Neonatal care program combats child mortality in Ghana

Israeli project established in conjunction with Ministry of Foreign Affairs, MASHAV treats thousands of mothers and babies in Africa.

Ghana kids 311 (photo credit: hdptcar)
Ghana kids 311
(photo credit: hdptcar)
Maya Ehrmann writes for No Camels.
Eight years ago Dr. Yossi Baratz, Health Advisor to the Israeli Ministry of Foreign Affairs, was sent on a mission to Ghana, Africa to assess the need for Israeli medical aid in the region.
Baratz came back profoundly shocked by the poor state of Ghanaian hospitals and the sky-high infant mortality rate in the country. In the city of Kumasi, the second largest town in Ghana, one in four babies died during or shortly after birth, partly due to the occupancy rate in hospitals, which was at 300 percent.
In 2007, Baratz, Along with MASHAV, Israel’s Agency for International Development and in cooperation with the Millennium Cities Initiative, launched a neonatal project in the Kumasi region of Ghana. Since then, over 10,000 mothers and babies have gone through neonatal care in Israeli built clinics.
“The primary problems were lack of facilities and medical knowledge,” said Baratz. In addition, explained Ghana’s ambassador to Israel, Henry-Hanson Hall, “many women in Ghana work hard and are not given rest period after giving birth, which heightens these women’s risk of getting sick and in turn their babies.”
According to Abenaa Akuamoa-Boateng, representative of Millemium Cities Inititiative in Ghana and West Africa, “the chances that a baby would come out alive [of intensive care] was something like 40 to 50 percent.”
MASHAV, along with specialists from various Israeli universities and hospitals, were called upon to introduce the Kangaroo System, which focuses on the mother as much as it does the newborn. Kangaroo emphasized regular skin-to-skin contact between mother and baby, as well as exclusive breastfeeding and prolonged rest for the mother.
Two clinics were also built in the periphery of Kumasi, the first in Kumasi South, near the slums and the second in Suntreso. MASHAV flew Ghanaian physicians and nurses to Israel to study the country’s system of neonatal care.
Today the new clinics operate autonomously for the most part and Suntreso treats 450 babies a month. Yet the communication line between Ghana and Israel remains open and Israeli medical personnel is sent over regularly to provide assistance.
“You can see a true joint effort between two countries,” Hanson-Hall told NoCamels. “The neonatal clinics are very popular among the local people. They have observed and confirmed that the neonatal activities actively reduce maternal mortality and assure the birth of healthy children.”

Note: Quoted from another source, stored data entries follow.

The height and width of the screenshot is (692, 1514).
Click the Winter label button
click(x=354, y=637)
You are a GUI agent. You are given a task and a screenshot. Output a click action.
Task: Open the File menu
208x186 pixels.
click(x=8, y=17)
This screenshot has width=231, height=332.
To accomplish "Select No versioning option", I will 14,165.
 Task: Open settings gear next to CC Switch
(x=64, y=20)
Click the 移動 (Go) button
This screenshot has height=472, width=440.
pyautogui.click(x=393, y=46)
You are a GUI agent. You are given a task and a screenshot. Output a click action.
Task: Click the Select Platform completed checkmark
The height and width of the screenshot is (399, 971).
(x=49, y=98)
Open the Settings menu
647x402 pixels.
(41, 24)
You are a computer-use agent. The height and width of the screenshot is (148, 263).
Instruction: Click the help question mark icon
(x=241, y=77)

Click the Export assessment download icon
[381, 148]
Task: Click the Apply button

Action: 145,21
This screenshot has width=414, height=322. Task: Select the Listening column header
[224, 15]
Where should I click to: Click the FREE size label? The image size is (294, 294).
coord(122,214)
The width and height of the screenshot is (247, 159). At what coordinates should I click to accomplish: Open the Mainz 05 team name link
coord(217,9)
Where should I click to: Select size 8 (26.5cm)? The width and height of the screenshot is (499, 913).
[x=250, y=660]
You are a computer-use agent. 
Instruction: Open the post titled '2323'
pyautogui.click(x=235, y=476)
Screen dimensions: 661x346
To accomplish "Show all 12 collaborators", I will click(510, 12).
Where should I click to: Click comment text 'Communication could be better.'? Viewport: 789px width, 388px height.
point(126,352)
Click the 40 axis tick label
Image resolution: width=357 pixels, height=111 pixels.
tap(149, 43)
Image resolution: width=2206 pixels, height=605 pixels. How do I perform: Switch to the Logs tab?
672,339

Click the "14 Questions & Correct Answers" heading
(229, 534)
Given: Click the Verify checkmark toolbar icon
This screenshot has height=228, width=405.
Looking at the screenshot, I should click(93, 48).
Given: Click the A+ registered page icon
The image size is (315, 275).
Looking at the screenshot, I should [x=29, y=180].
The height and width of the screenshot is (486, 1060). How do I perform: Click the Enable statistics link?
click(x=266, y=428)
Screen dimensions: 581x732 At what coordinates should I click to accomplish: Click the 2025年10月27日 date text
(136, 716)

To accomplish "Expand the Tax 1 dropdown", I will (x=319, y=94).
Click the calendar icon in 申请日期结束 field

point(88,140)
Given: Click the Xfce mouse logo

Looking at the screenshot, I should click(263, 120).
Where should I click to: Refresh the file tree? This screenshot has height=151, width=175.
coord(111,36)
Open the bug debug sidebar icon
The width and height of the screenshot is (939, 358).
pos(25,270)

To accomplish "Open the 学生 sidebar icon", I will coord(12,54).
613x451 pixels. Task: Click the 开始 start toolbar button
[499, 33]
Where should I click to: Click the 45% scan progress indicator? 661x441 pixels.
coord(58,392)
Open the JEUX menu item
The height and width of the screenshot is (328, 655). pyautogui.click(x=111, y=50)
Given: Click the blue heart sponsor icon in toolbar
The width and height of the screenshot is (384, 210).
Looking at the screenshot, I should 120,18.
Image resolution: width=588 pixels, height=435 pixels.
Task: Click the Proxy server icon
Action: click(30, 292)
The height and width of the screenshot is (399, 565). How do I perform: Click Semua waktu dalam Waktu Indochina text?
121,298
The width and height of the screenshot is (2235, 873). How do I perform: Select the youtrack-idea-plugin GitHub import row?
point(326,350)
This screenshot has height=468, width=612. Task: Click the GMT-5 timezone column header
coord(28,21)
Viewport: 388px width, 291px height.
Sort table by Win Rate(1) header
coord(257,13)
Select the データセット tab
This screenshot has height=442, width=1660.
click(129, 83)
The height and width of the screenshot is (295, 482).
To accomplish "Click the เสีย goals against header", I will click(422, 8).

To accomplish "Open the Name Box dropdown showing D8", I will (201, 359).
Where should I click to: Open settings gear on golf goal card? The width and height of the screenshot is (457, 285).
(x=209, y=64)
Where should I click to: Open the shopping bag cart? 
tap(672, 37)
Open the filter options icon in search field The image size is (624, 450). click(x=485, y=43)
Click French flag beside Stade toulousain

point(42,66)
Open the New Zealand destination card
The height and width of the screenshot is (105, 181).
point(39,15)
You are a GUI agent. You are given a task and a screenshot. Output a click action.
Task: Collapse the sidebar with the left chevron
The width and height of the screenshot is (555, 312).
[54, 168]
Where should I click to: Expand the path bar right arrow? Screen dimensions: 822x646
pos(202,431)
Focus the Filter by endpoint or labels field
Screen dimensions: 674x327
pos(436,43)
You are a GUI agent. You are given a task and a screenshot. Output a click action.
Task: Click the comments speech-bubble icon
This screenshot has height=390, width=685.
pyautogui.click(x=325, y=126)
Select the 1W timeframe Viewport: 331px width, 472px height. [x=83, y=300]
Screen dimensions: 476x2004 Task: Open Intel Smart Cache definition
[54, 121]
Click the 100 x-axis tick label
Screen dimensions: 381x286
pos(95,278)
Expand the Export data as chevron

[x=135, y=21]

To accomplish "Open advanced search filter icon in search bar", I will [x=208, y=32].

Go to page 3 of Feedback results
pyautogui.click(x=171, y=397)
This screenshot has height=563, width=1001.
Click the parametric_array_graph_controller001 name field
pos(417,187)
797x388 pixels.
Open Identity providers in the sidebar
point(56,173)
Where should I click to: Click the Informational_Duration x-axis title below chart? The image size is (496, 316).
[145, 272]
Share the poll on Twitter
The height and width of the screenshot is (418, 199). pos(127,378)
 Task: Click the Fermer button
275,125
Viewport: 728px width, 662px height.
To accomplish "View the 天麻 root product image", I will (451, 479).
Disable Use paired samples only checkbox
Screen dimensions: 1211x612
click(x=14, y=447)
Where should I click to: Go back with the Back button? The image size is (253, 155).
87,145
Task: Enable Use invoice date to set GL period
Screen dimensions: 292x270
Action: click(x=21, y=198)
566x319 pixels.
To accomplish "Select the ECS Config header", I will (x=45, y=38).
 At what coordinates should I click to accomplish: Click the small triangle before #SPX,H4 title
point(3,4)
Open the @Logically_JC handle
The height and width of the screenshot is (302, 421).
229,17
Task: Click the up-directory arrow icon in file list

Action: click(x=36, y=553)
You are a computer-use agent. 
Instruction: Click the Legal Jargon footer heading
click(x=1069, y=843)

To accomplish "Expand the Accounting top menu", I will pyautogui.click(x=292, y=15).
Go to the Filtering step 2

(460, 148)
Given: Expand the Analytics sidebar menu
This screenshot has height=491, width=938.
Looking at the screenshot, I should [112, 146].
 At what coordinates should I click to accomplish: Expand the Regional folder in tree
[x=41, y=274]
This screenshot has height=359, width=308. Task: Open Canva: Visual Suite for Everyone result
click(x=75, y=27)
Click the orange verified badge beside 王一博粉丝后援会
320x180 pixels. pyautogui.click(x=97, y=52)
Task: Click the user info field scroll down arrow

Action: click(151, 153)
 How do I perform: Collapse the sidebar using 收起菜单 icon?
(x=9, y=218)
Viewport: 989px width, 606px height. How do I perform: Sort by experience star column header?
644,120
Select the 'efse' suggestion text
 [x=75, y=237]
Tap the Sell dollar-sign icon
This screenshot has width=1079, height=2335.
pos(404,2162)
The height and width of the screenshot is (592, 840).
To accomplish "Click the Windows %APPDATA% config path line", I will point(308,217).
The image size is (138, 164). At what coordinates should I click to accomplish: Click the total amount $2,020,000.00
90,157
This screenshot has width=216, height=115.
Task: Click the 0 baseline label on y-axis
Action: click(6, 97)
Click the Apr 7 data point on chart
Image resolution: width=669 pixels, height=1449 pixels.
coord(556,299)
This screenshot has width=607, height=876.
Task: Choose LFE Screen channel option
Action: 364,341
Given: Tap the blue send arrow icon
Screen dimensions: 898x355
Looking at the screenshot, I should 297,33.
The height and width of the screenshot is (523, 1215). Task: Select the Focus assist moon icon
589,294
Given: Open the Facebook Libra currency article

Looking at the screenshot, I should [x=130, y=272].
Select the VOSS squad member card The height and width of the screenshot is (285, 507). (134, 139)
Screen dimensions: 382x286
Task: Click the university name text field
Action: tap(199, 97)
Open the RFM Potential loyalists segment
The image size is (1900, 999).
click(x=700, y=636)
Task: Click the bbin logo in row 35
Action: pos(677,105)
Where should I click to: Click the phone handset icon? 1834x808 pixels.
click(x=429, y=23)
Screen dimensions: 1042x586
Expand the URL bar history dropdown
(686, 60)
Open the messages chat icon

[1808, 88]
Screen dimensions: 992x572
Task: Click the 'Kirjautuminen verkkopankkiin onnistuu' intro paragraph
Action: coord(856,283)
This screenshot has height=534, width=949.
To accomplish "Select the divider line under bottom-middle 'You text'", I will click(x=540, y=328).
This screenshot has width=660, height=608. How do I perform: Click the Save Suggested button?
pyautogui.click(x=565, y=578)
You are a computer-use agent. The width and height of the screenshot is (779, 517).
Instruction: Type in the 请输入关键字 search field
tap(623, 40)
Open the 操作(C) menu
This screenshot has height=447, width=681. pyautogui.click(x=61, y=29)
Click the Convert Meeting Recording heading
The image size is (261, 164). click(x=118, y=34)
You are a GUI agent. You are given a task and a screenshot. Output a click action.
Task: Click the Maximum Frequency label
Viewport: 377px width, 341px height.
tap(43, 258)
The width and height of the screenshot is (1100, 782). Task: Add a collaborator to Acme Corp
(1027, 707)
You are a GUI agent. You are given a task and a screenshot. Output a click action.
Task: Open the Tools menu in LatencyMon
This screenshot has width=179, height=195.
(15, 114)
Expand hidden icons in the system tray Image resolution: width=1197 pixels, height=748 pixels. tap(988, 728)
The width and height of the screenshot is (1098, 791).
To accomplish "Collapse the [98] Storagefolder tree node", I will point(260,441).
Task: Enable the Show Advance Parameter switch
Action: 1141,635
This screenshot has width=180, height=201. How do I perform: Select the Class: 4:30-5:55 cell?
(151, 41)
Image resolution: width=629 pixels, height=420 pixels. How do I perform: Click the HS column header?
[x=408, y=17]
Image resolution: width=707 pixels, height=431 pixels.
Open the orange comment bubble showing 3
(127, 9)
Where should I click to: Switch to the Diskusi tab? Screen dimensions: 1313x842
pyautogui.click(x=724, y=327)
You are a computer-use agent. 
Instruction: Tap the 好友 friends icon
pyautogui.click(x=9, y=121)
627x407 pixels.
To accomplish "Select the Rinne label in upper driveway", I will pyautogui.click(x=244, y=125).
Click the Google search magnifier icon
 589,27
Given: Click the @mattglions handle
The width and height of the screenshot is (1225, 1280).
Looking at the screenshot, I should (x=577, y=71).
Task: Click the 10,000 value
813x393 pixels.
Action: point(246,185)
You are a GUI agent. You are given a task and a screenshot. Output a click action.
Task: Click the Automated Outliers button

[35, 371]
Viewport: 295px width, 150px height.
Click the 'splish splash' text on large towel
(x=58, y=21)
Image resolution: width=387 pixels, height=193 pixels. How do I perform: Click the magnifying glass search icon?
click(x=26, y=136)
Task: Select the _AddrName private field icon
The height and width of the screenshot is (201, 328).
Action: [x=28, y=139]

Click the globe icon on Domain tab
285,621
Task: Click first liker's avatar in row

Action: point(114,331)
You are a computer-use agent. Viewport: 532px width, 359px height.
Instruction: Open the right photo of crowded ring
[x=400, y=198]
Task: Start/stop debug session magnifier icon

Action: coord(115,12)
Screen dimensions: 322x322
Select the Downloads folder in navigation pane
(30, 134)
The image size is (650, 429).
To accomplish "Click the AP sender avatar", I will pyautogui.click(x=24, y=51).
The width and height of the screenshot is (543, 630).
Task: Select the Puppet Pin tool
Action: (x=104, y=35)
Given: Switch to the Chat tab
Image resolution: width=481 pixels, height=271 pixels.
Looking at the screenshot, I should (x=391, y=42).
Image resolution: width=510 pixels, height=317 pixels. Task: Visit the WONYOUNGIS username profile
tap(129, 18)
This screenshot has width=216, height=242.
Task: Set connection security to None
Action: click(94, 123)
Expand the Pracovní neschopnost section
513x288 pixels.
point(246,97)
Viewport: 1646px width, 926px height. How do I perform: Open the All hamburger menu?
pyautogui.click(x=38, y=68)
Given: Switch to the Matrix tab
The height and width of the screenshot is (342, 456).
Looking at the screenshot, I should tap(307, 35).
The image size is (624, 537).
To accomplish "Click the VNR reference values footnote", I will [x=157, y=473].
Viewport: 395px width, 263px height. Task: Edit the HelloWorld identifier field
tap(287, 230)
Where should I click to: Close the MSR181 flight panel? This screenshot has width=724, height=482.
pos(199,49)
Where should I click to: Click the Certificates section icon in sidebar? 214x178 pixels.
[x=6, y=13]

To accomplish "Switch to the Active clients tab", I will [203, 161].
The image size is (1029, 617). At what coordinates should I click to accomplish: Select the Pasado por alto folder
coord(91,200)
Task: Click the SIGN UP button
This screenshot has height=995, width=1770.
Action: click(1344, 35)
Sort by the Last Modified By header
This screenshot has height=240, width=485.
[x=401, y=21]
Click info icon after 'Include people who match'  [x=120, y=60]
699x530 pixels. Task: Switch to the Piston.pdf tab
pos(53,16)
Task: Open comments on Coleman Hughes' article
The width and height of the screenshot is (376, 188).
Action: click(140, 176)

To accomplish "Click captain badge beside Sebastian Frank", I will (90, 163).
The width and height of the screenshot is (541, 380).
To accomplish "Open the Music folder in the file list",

According to Mr. Hanson-Hall, MASHAV’s neonatal project is an example of a project that has a long-term multiplier effect on the community. “The project has created more awareness of the importance of neonatal care with an increased emphasis on mothers’ health as well as the benefits of long-term breast feeding, better diagnosis, proper care, and better nutrition, as well as enhanced medical capacity,” he explained. “The Ghanaian government has made it a policy to develop at least 30 more hospitals,” he added.
Baratz also sees this as “a pilot program that will hopefully promote the discipline elsewhere.”
Beyond its neo-natal projects, MASHAV has recently started working on a water treatment project for cleaner water supply to hospitals in the region.